Economy on deathbed—MP


MALAWI Congress Party (MCP) Member of Parliament (MP) for Lilongwe North Patricia Mkanda has said the economic challenges that Malawians are facing have the potential to cause stress.
On Thursday, in her contribution to the statement that President Peter Mutharika made during the opening of Parliament last week, Mkanda described Malawi’s economy as being on life support.
Mkanda said it is surprising that some MPs keep claiming that the economy is on track despite the electricity challenges that are leading to closure of businesses, lack of local businesspersons’ protection and investors who are busy manufacturing commodities that Malawians would easily manufacture if they were empowered.
The lawmaker said the majority of Malawians are unemployed, leading to loss of both livelihood and revenue.
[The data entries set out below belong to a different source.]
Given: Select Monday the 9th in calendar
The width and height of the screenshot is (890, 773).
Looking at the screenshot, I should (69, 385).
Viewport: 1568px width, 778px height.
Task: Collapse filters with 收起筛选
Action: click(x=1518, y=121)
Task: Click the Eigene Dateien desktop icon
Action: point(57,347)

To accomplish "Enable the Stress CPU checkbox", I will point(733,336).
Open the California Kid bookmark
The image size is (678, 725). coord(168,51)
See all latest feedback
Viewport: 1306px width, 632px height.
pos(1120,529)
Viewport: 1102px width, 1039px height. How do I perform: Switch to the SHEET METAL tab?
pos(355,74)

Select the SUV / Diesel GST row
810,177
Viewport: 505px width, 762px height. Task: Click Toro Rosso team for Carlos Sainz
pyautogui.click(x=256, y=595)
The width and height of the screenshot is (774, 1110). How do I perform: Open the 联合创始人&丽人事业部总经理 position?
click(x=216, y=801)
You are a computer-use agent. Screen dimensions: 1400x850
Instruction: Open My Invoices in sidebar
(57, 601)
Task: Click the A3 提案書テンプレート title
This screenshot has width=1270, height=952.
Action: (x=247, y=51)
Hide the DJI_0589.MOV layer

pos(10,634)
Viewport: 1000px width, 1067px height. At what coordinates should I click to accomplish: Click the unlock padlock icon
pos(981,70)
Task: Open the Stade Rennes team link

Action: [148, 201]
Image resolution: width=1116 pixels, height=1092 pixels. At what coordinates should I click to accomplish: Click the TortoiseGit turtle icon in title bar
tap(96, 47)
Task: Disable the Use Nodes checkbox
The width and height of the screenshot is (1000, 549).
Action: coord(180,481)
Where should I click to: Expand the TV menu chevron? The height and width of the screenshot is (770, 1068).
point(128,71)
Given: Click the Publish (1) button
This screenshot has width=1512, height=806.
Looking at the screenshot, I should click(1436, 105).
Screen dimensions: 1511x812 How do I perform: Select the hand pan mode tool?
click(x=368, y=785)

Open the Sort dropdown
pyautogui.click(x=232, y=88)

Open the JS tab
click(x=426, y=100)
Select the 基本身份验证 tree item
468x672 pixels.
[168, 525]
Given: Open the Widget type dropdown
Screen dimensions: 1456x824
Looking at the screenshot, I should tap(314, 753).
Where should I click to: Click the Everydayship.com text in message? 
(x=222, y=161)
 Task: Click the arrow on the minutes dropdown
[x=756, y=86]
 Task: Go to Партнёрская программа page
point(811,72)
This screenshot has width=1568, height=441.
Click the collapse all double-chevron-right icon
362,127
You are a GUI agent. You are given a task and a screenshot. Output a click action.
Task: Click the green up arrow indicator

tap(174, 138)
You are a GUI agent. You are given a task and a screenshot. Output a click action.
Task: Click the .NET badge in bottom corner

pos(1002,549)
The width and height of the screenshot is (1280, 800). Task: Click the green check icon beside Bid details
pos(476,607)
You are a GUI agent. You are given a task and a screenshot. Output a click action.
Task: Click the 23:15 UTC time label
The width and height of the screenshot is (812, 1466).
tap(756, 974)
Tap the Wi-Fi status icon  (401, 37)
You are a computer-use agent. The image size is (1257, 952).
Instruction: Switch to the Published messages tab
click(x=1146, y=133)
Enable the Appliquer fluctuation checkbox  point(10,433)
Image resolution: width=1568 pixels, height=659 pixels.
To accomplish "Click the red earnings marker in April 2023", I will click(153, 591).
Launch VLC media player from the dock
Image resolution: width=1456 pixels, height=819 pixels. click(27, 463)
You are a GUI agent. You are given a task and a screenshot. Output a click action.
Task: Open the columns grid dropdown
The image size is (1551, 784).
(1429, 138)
“And again there is potential for homelessness, stress among Malawians which is a health hazard, there are local social problems such as high crime rate because of unemployment and at the same time there is erosion of skills. Nowadays, our boys and girls do not see the need to go to school because in Malawi, nowadays, you can have a degree but you would not be able to get employment,” Mkanda said.
She said government must solve electricity problems to attract real investors who will be able to employ the youth who are increasingly becoming economic refugees in other countries, especially in South Africa.
Minister of Lands, Housing and Urban Development Anna Kachikho, however, blamed Malawians for marrying and selling their land to foreigners.
Mkanda said cases of murder, bloodsucking rumours and the killing of people with albinism for wealth rituals are all signs of an economy that has collapsed.
But MPs from the government side including Minister of Home Affairs and Internal Security Cecelia Chazama accused Mkanda of evoking the bloodsucking memories with Chazama saying nobody had their blood sucked and she promised to bring a report on the matter in future.
MP for Mulanje Pasani Angie Kaliati called on National Food Reserve Agency to take care of the maize in its silos.
“We don’t want to hear that the maize is rotten,” Kaliati said.